Kommt, Ihr Töchter, helft mir klagen!

„Weil ich schon einen Mann verloren habe, weiß ich, wie groß das Vergessen ist, wie destruktiv auch, und wie viel Trauer ich nachher hatte, Extra-Trauer, weil ich schon so viel vergessen hatte.“ Connie Palmen schreibt in ihrem „Logbuch eines unbarmherzigen Jahres“ gegen das Vergessen an, denn „das Verblassen der Erinnerung hat etwas von einem zusätzlichen Tod, von einem Verrat an der Liebe.“ Die Autorin hat vor drei Jahren ihren Ehemann verloren. Hans van Mierlo war einer der charmantesten und beliebtesten Politiker Hollands. Er starb am 11. März 2010. Sechs Wochen nach seinem Tod beginnt Connie Palmen ihr Logbuch.

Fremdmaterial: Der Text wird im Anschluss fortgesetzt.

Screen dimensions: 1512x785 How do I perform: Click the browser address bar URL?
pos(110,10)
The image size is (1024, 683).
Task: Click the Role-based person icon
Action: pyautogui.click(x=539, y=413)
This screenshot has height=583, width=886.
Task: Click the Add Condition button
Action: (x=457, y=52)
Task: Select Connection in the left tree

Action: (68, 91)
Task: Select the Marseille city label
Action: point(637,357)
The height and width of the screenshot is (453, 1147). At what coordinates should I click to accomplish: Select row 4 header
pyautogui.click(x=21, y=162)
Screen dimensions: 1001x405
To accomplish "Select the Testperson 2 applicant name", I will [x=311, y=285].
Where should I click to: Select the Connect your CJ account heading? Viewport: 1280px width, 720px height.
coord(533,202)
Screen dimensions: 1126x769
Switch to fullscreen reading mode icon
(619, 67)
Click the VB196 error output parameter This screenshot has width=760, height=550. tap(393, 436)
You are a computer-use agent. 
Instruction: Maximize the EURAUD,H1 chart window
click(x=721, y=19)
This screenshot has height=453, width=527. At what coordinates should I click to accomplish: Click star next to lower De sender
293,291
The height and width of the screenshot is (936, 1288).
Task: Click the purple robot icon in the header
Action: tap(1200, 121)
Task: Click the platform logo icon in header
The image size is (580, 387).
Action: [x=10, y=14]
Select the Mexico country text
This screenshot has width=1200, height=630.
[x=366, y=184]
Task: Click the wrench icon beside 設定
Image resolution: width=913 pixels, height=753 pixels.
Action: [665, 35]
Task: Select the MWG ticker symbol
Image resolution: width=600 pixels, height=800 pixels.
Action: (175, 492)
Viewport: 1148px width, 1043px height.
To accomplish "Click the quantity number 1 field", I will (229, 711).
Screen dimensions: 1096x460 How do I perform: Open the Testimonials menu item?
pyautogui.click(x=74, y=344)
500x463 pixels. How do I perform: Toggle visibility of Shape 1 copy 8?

Connie Palmen / © Regine Mosimann / Diogenes Verlag
Connie Palmen / © Regine Mosimann / Diogenes Verlag

„Ich habe versucht, meine Trauer so gut wie möglich zu beschreiben“, erzählt Connie Palmen im domradio.de Interview: „ Ich habe versucht, Wörter für etwas Unbeschreibliches zu finden. Viele sagen, das kann man nur erfahren, das kann man nur passiv erleben, es gibt keine Wörter dafür. Aber wenn  wir als Schriftsteller Trauer nicht erfassen können, dann ist Literatur nichts wert, weil Trauer doch so alltäglich ist.“ Connie Palmen ringt nach Worten, sie sucht Gedichte, Tagebücher, sie sucht Zeugnisse in der Literatur, die einen Ausdruck für Trauer finden. Sie zitiert Dylan Thomas: „Do not gentle into that good night“, mahnt der Dichter. „Rage, rage against the dying oft he light.“ Im domradio.de Interview erzählt Connie Palmen von ihrer Wut, von ihrem Weg durch die Hölle, von Alkohol und Humor, die ihr halfen und von der Matthäus Passion: „Es ist natürlich auch eine Passion. Es ist die Matthäus Passion: “Kommt, ihre Töchter, helft mir klagen.“ Wenn man versucht, Trauer zu teilen - durch ein Gedicht, oder durch dieses Logbuch, oder die Matthäus Passion,  dann versucht man zu realisieren, wie viel Tod es in einem Leben gibt. Und wer der Angst vor dem Tod entflieht, der verfehlt das Glück“.